SOURCE: IC 12-15-35.5-3; (05)IN1437.1.3. -->     SECTION 3. IC 12-15-35.5-3 IS AMENDED TO READ AS FOLLOWS [EFFECTIVE JULY 1, 2005]: Sec. 3. (a) Except as provided in subsection (b) or (c), the office may establish prior authorization requirements for drugs covered under a program described in section 1(a) of this chapter.
    (b) The office may not require prior authorization for the following single source or brand name multisource drugs:
        (1) A drug that is classified as an antianxiety, antidepressant, or antipsychotic central nervous system drug in the most recent publication of Drug Facts and Comparisons (published by the Facts and Comparisons Division of J.B. Lippincott Company).
        (2) A drug that, according to:
            (A) the American Psychiatric Press Textbook of Psychopharmacy;
            (B) Current Clinical Strategies for Psychiatry;
            (C) Drug Facts and Comparisons; or
            (D) a publication with a focus and content similar to the publications described in clauses (A) through (C);
        is a cross-indicated drug for a central nervous system drug classification described in subdivision (1).
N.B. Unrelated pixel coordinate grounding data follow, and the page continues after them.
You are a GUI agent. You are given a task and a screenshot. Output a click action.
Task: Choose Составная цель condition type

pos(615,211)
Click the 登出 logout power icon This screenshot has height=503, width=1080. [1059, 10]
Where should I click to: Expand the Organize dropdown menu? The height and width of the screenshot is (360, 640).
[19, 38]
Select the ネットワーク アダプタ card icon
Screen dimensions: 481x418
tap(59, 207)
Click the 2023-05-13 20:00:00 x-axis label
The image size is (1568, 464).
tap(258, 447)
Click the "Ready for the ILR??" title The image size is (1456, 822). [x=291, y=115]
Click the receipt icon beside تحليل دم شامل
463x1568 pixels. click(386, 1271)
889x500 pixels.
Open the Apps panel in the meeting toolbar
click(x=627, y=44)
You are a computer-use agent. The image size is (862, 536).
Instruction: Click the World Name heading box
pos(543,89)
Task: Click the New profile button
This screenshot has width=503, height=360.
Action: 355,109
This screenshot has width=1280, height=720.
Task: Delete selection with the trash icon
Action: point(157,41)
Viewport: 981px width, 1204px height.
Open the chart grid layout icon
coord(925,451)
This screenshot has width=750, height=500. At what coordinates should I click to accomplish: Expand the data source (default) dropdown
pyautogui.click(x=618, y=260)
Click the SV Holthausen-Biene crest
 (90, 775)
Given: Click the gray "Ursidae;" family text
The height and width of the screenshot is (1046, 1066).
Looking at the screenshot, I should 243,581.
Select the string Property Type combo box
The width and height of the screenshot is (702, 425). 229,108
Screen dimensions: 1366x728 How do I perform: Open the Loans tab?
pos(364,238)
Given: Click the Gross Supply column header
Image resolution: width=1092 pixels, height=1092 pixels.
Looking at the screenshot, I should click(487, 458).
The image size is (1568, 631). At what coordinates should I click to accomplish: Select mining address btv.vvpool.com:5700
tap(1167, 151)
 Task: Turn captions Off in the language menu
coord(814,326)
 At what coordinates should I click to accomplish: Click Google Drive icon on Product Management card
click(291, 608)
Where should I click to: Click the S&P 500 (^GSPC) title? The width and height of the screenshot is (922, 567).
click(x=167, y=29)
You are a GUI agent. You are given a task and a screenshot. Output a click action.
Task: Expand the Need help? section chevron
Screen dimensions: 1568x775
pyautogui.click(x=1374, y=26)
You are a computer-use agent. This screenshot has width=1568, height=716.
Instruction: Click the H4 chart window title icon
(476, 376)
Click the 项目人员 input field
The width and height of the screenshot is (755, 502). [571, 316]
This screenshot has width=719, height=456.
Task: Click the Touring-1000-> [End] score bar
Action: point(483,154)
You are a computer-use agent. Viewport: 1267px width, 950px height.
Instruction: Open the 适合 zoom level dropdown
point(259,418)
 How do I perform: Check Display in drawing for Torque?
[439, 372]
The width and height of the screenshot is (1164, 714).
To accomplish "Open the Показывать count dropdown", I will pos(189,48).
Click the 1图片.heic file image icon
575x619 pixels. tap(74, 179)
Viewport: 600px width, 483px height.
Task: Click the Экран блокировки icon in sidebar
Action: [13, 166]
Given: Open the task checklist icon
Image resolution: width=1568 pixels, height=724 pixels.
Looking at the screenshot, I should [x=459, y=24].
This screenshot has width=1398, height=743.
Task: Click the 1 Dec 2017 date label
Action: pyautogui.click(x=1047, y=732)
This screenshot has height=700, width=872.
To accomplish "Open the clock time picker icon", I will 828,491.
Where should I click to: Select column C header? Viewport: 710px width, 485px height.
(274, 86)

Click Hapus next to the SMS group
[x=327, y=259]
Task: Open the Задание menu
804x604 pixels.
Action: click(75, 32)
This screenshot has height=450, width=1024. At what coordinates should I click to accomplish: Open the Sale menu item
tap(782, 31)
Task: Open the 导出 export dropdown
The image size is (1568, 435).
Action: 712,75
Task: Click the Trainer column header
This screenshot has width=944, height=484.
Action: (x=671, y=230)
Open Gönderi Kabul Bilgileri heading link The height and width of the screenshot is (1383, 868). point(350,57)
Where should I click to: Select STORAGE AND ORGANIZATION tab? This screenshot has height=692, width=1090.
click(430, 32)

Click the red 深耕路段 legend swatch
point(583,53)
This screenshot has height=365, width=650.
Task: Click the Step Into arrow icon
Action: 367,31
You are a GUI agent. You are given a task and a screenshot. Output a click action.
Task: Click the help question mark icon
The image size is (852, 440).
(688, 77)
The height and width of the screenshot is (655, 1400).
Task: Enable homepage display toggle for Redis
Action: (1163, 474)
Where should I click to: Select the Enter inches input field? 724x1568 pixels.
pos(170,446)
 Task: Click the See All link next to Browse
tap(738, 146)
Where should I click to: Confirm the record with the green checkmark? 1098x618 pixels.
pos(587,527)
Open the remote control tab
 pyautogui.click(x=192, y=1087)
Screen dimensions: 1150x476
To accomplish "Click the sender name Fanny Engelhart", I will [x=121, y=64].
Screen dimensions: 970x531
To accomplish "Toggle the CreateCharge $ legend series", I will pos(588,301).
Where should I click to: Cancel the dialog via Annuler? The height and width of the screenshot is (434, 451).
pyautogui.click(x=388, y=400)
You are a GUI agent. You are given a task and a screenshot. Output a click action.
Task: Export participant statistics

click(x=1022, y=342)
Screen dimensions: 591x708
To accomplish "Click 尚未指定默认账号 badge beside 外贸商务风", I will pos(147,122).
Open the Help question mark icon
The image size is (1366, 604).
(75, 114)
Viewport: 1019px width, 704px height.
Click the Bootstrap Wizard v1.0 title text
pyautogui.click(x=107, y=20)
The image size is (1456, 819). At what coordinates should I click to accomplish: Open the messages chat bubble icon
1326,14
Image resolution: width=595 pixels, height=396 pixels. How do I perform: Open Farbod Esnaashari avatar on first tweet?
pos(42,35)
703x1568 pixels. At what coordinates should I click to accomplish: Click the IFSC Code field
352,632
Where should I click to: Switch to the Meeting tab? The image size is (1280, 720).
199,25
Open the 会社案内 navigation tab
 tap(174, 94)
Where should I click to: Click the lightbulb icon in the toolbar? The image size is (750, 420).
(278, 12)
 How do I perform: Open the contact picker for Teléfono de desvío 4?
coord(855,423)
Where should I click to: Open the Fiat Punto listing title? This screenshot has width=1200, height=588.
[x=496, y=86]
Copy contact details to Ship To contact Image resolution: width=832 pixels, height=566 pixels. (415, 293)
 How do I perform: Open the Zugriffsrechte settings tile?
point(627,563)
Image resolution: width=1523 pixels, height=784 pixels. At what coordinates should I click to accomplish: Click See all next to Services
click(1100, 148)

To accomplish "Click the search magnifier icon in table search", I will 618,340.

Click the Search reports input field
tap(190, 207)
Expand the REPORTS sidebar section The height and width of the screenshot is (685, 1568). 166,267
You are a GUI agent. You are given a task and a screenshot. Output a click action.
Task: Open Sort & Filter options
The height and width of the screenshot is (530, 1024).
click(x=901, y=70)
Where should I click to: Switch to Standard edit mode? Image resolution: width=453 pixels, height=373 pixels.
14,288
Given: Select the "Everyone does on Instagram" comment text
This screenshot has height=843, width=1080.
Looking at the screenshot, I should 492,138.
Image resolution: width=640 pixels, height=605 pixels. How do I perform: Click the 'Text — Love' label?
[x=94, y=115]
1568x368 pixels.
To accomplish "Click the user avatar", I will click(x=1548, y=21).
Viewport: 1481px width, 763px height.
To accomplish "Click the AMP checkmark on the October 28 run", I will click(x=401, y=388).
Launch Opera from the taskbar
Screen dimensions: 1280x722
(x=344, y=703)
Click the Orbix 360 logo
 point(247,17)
        (3) A drug that is:
            (A) classified in a central nervous system drug category or classification (according to Drug Facts and Comparisons) that is created after the effective date of this chapter; and
            (B) prescribed for the treatment of a mental illness (as defined in the most recent publication of the American Psychiatric Association's Diagnostic and Statistical Manual of Mental Disorders).
     (c) The office may not require prior authorization for a prescription drug that is used by a Medicaid recipient:
        (1) in an outpatient setting; and
        (2) for the treatment of a life threatening acute bronchial spasm condition.

    (c) (d) Except as provided under section 7 of this chapter, a recipient enrolled in a program described in section 1(a) of this chapter shall have unrestricted access to a drug described in subsection (b).